═════ Extracted material

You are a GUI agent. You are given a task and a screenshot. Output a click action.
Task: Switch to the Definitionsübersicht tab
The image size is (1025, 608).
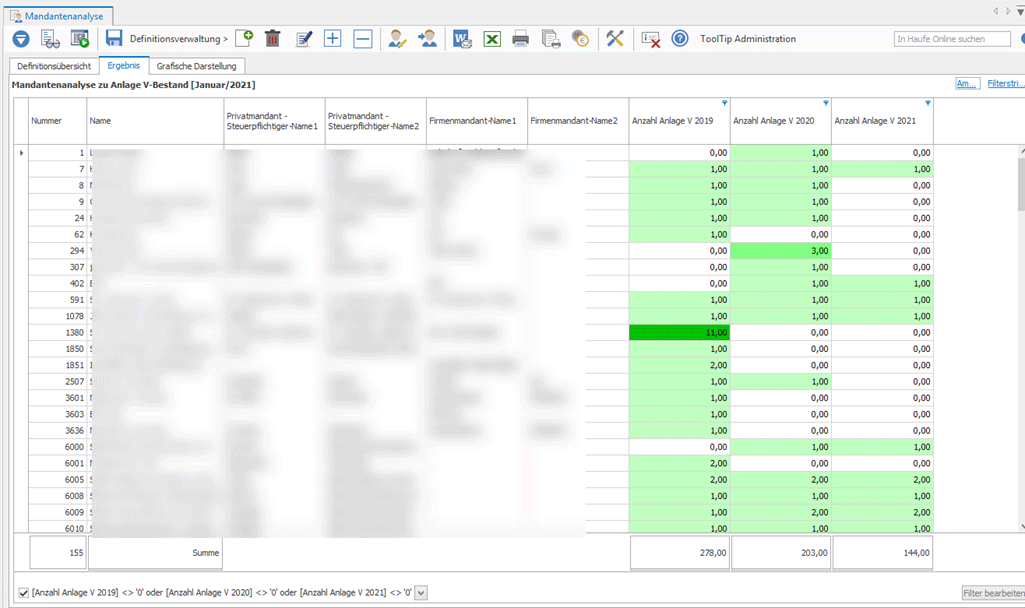[54, 66]
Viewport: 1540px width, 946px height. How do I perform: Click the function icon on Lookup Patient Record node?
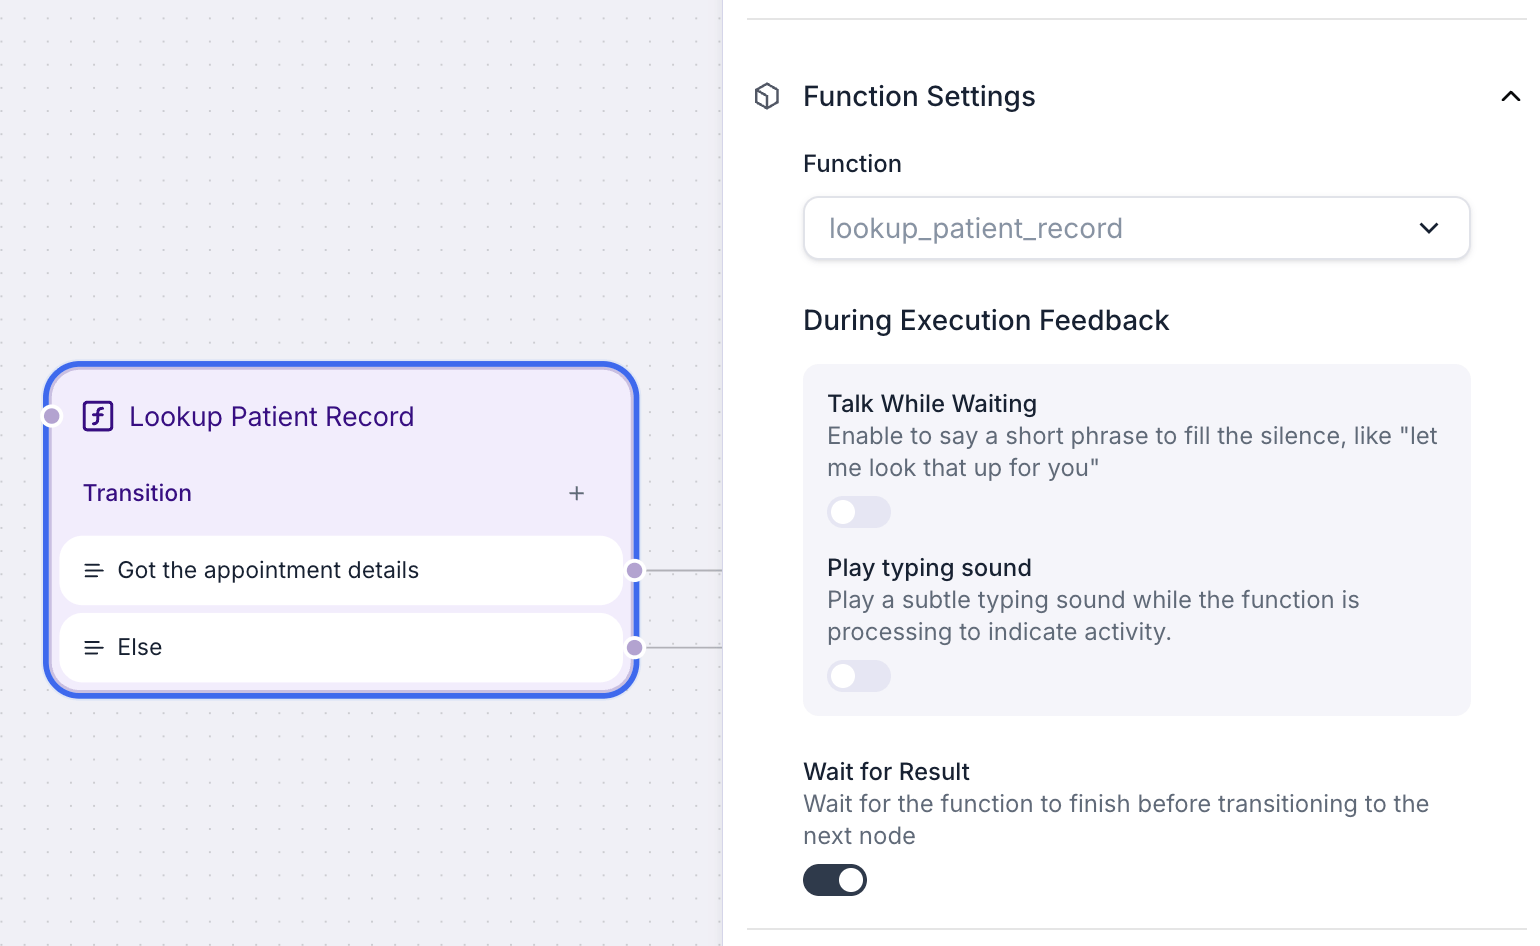tap(98, 416)
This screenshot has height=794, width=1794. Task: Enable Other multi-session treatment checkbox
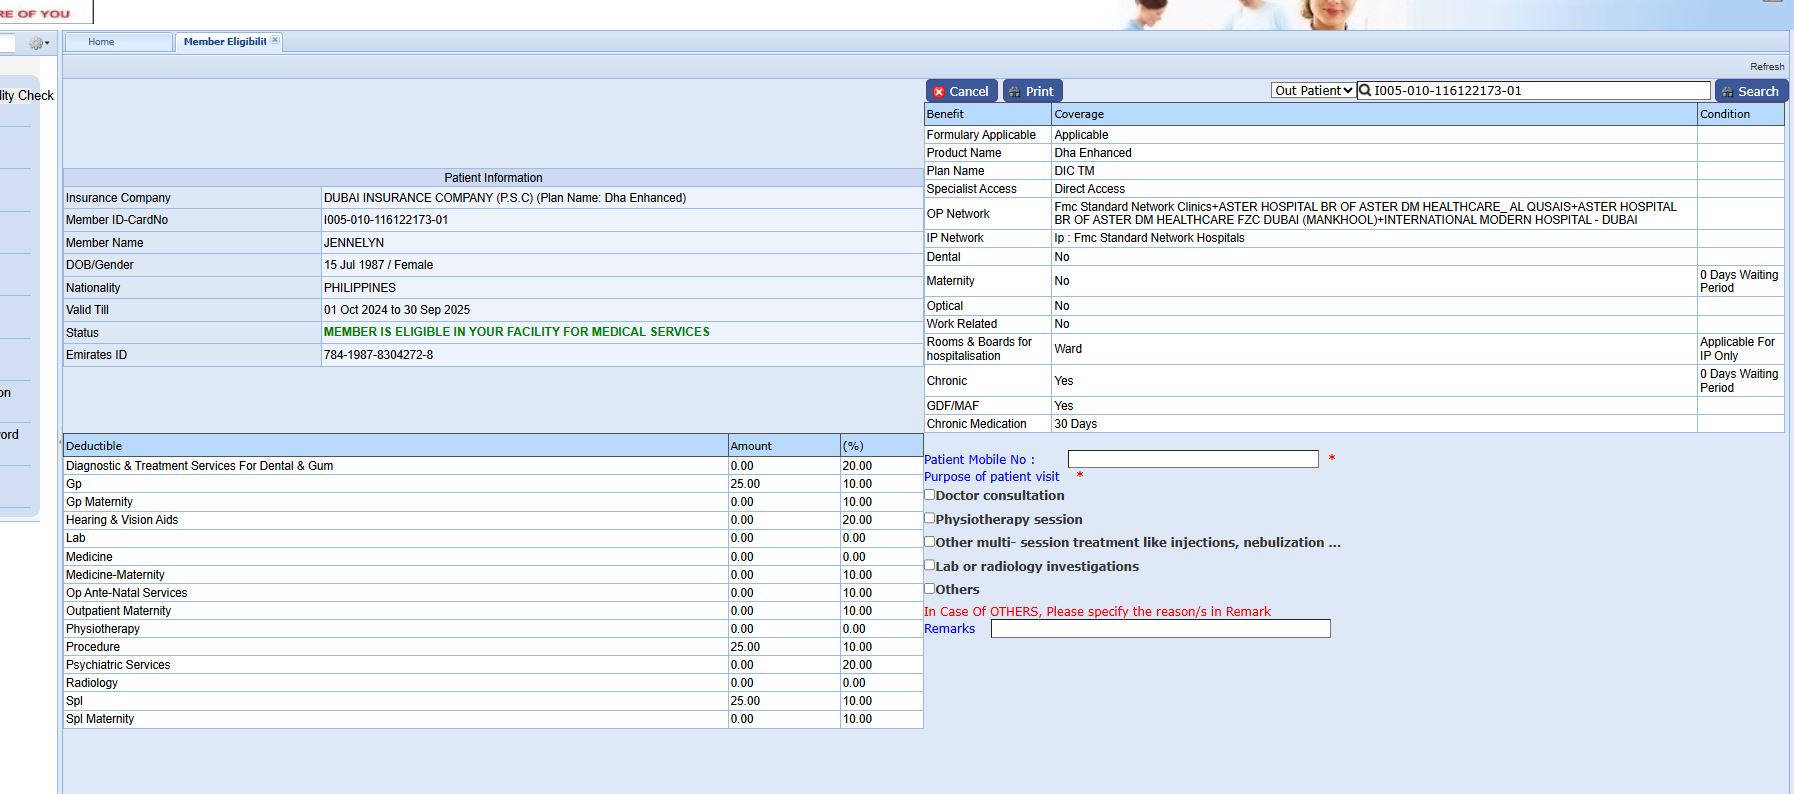click(930, 542)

══════════

Pictures excluded, print only the lines from the one with "This screenshot has" through the end of the entries above, exactly as written.

• Answer to this task
This screenshot has height=794, width=1794. Task: Enable Other multi-session treatment checkbox
click(930, 542)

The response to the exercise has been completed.